Shantaram Laxman Naik (12 April 1946 – 9 June 2018) was an Indian politician from Indian National Congress party and a former Member of the Parliament of India representing Goa in the Rajya Sabha, the upper house of the Indian Parliament. He was the President of the Goa Pradesh Congress Committee  and the whip of the Indian National Congress in the Rajya Sabha.

Early life and personal background
Shantaram Naik was born on 12 April 1946 to Laxman and Sita Naik in Cuncolim village in then Portuguese India. He was initiated into politics as a student during the 1967 Assembly elections when he started putting up election campaign posters of the Indian National Congress in public places. He pursued a B.A.  degree from the Parvatibai Chowgule College (then affiliated to the University of Mumbai and obtained a LL.B. degree from the Siddharth College of Law in Mumbai. Naik's participation in active politics started in 1972 and he started his law practice the same year. He was an agriculturist and lawyer by profession. He has served as a Special Public Prosecutor.

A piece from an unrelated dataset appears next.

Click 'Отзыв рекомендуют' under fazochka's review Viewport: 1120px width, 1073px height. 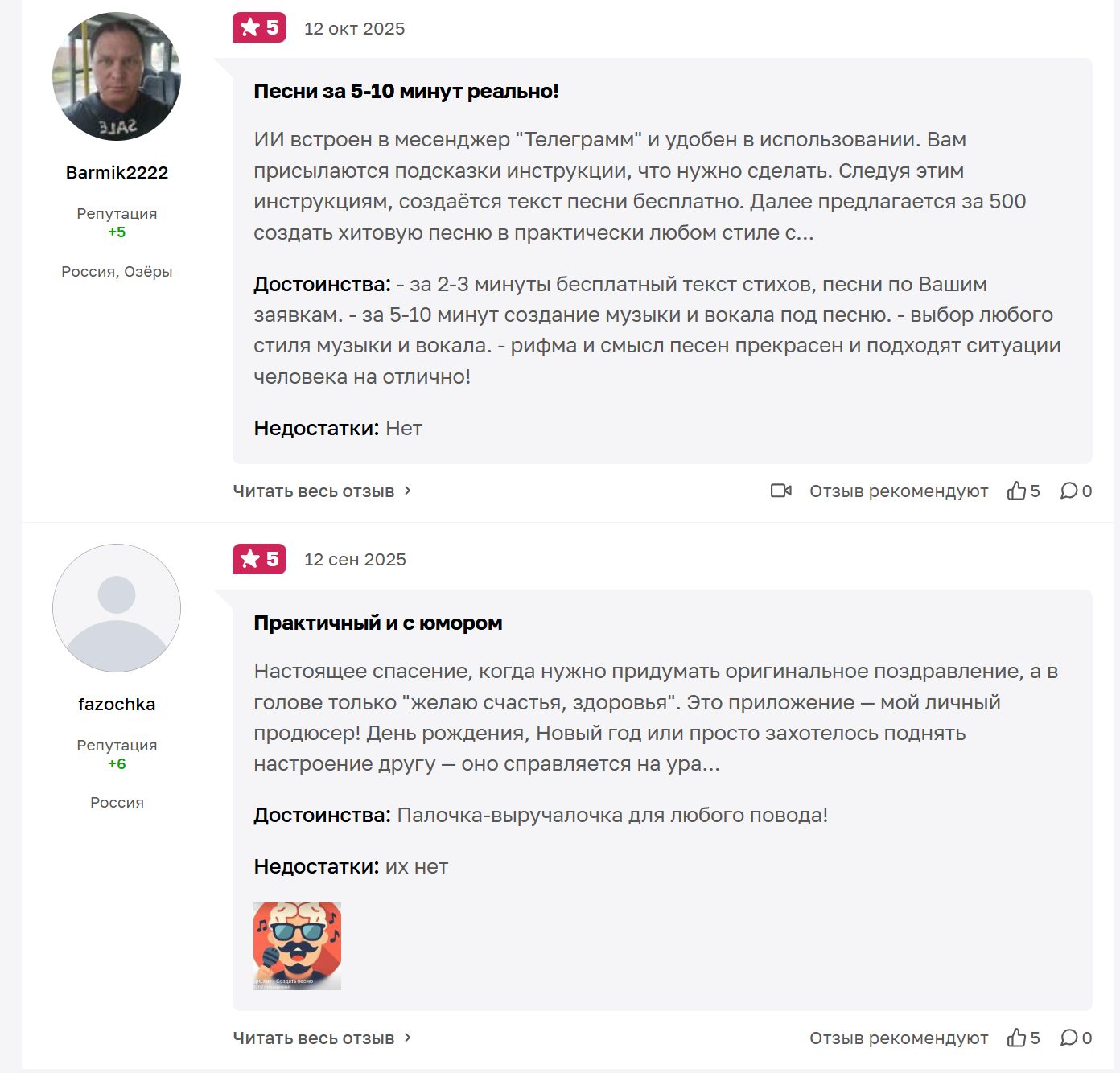898,1038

Naik has also been the General Secretary of the Goa, Daman and Diu Pradesh Congress Committee.

He has served as a member of the Town and Country Planning Board, Goa; Committee on Personal Laws, Goa; Tenancy Committee, Goa and the State Khadi Board, Goa. He was elected the President of the South Goa Advocates' Association and the Vice President of the Goa, Daman and Diu Advocates' Association.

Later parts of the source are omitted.